Syntrophin alpha 1 antibody

The syntrophins are a family of intracellular peripheral membrane proteins (58-60 kDa), comprising at least three isoforms alpha1, beta1 and beta2. Syntrophins in mammalian skeletal muscle have been shown to be part of a complex of proteins associated with dystrophin, the product of Duchenne/Becker muscular dystrophy gene. The dystrophin-associated protein (DAP) complex is thought to link cortical actin to the extracellular matrix, thereby stabilizing the sarcolemma during repeated cycles of contraction and relaxation.6 At the neuromuscular junction, the DAPs have been implicated in agrin-stimulated clustering of nicotinic acetylcholine receptors. Dystrophin and DAPs are also found at synapses in the brain and retina. Thus, the syntrophins and other DAPs may participate in sarcolemma stabilization and synaptogenesis. Based on their domain organization and association with neuronal nitric oxide synthase (nNOS), syntrophins are thought to function as modular adapters to recruit signaling proteins to the membrane via association with the dystrophin complex. The alpha1, beta1 and beta2-syntrophin isoforms contain two pleckstrin (PH) homology domains, found in a wide array of signaling proteins, mediating signal-dependent membrane association. Inserted within the first syntrophin PH domain is a PDZ domain, which is known to be involved in binding the Cterminal tails of several transmembrane receptors, and ion channels.
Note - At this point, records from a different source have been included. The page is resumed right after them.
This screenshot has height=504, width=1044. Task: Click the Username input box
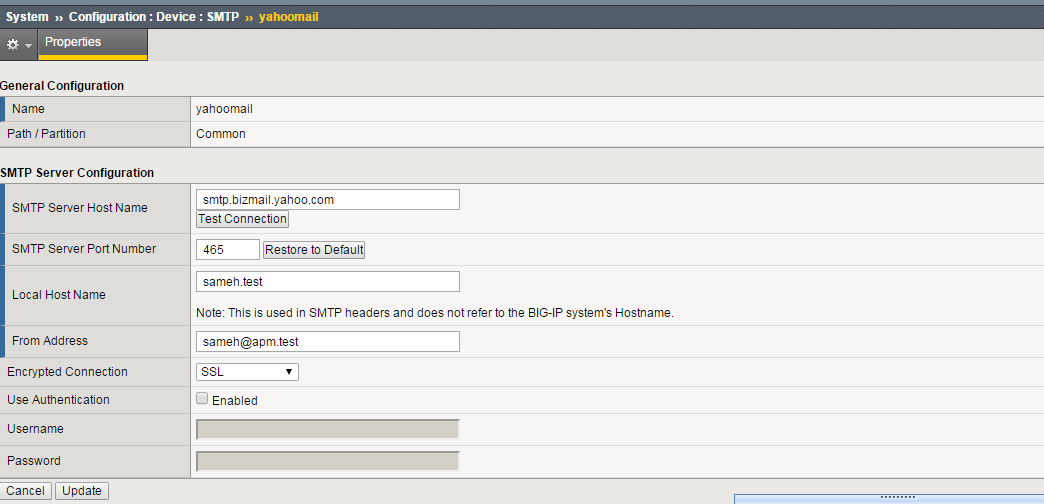[x=328, y=430]
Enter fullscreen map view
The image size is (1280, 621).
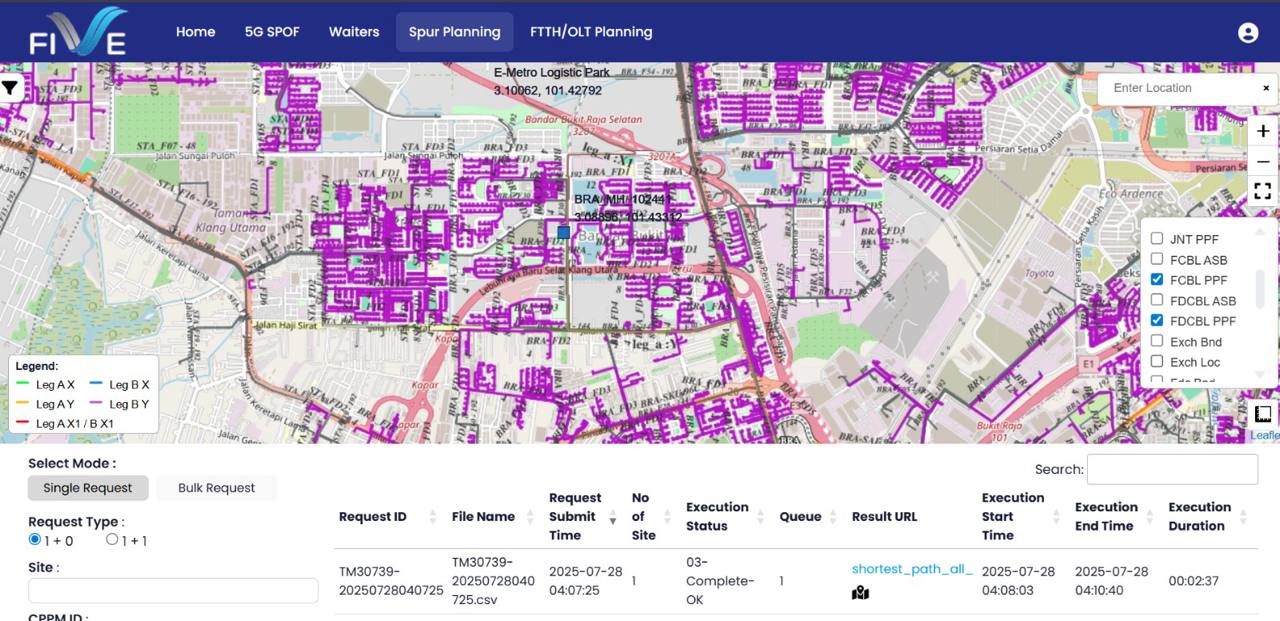[1262, 191]
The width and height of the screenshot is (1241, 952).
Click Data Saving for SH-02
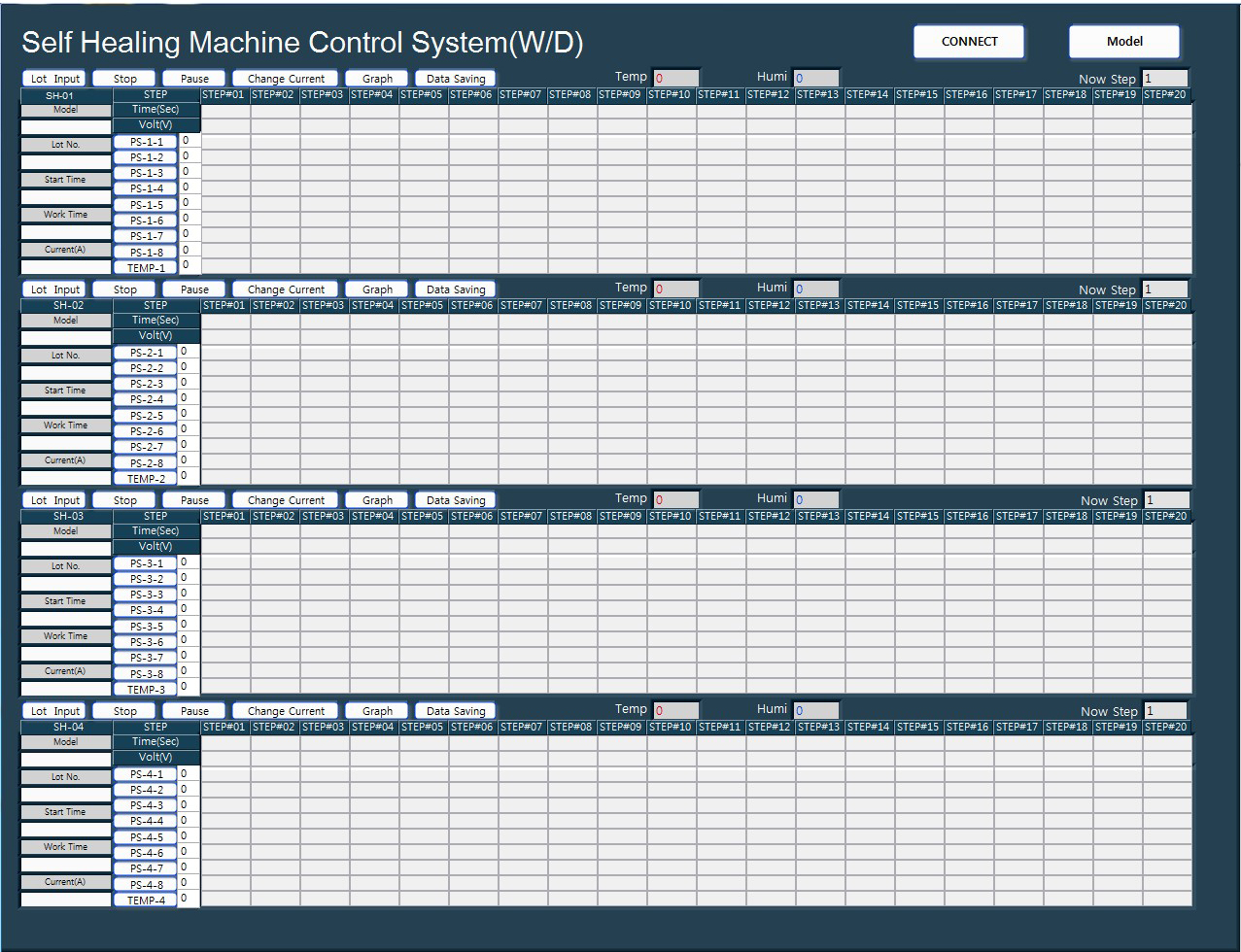point(456,289)
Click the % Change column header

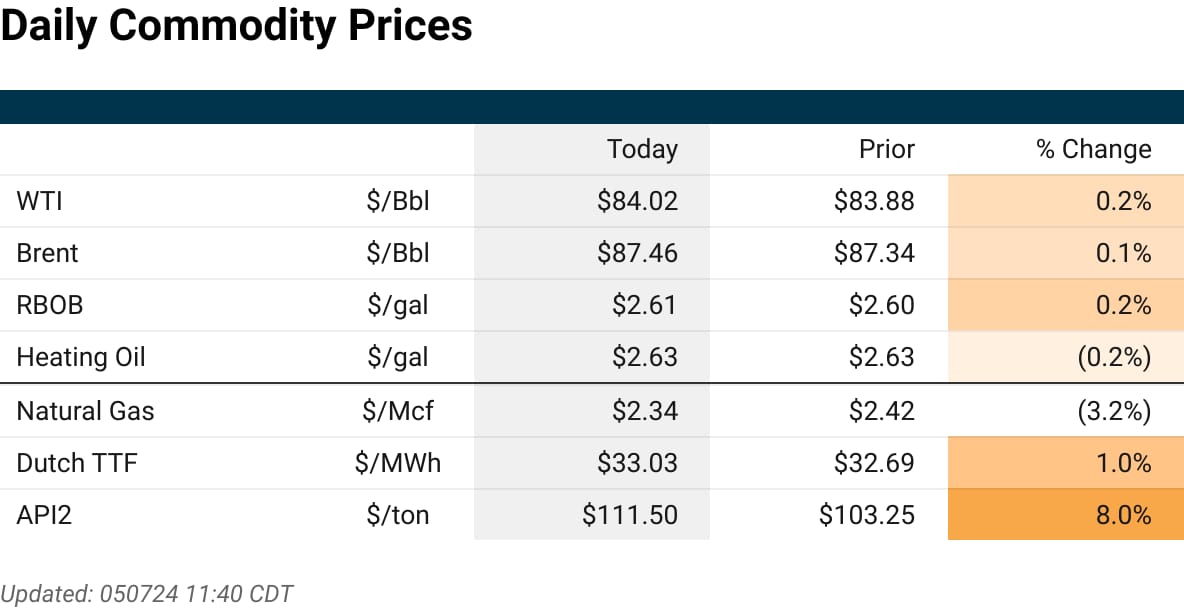click(1093, 149)
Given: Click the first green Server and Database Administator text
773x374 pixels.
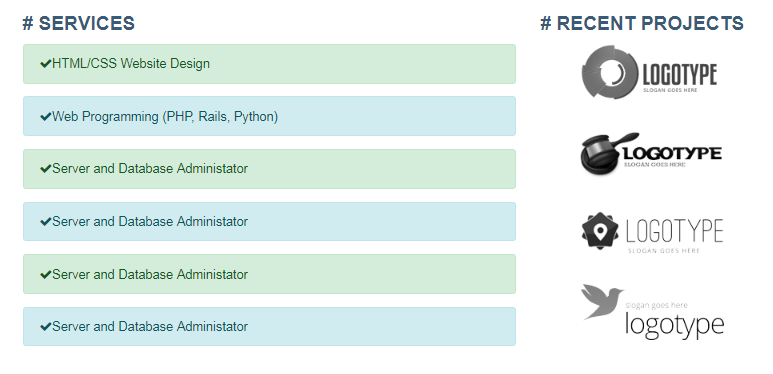Looking at the screenshot, I should [x=150, y=169].
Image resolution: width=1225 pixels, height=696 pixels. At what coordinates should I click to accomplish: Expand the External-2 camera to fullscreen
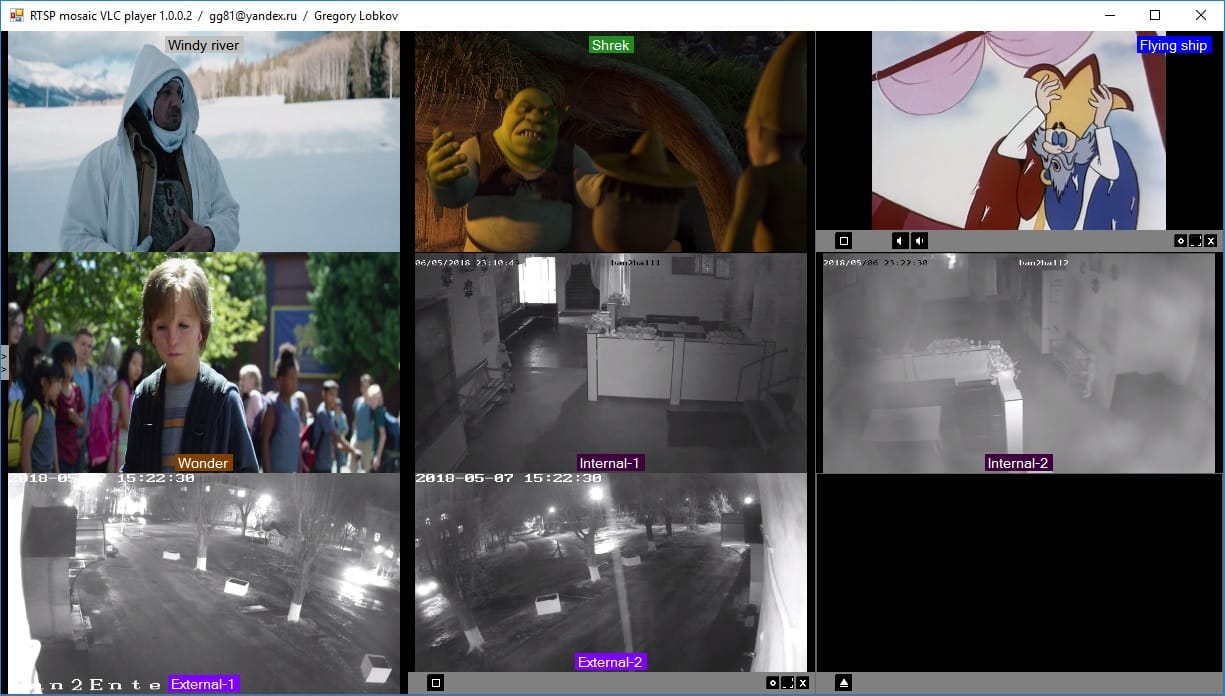tap(787, 683)
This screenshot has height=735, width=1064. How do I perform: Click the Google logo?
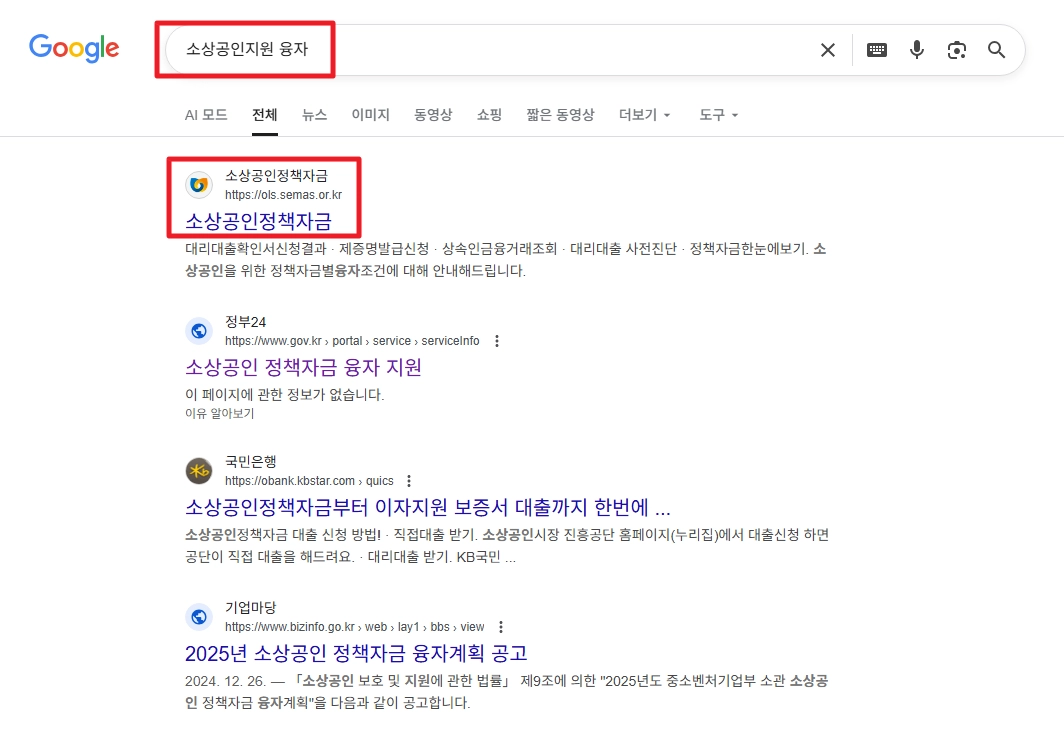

The C-terminal 57 amino acids region of syntrophins is highly conserved among the three isoforms, and may contain the binding site for dystrophin. Like members of the dystrophin family, syntrophins are expressed in a wide range of tissues. In rat skeletal muscle, alpha1 and beta1-syntrophins are localized on the sarcolemma, whereas beta2-syntrophin is largely restricted to the neuromuscular junction, associated with utrophin. Beta1-Syntrophin appears to be more restricted to fast twitch muscle fibers, the first fibers to degenerate in Duchenne muscular dystrophy.